Collected data entries
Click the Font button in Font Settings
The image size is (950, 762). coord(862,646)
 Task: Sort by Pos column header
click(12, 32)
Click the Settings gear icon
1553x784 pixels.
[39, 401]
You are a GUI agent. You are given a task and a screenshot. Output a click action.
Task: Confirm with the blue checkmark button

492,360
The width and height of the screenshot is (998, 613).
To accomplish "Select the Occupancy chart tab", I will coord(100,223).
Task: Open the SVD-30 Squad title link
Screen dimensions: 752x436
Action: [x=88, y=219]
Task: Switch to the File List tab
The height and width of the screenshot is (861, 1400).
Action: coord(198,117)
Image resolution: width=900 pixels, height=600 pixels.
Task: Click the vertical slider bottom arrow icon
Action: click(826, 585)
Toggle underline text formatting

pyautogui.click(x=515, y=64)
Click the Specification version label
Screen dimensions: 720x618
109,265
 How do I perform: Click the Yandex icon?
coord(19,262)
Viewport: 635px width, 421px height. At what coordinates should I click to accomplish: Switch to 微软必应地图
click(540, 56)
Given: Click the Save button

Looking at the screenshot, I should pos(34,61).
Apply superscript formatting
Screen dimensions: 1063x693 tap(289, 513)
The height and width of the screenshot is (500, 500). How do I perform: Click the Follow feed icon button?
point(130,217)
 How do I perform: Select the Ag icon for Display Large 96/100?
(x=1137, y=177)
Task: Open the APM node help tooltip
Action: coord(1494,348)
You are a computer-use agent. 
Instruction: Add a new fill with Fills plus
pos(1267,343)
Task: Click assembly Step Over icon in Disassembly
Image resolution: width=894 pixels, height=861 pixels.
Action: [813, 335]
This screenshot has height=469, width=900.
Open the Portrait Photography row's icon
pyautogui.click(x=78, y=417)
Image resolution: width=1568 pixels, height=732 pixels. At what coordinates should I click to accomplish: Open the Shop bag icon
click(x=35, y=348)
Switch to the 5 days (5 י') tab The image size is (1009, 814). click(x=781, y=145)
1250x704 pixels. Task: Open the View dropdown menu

- _TASK REQUIREMENTS_:
Your response should be the lines of the entries above that include the string "agent".

- _TASK SOLUTION_:
You are a GUI agent. You are given a task and a screenshot. Output a click action.
You are a computer-use agent. 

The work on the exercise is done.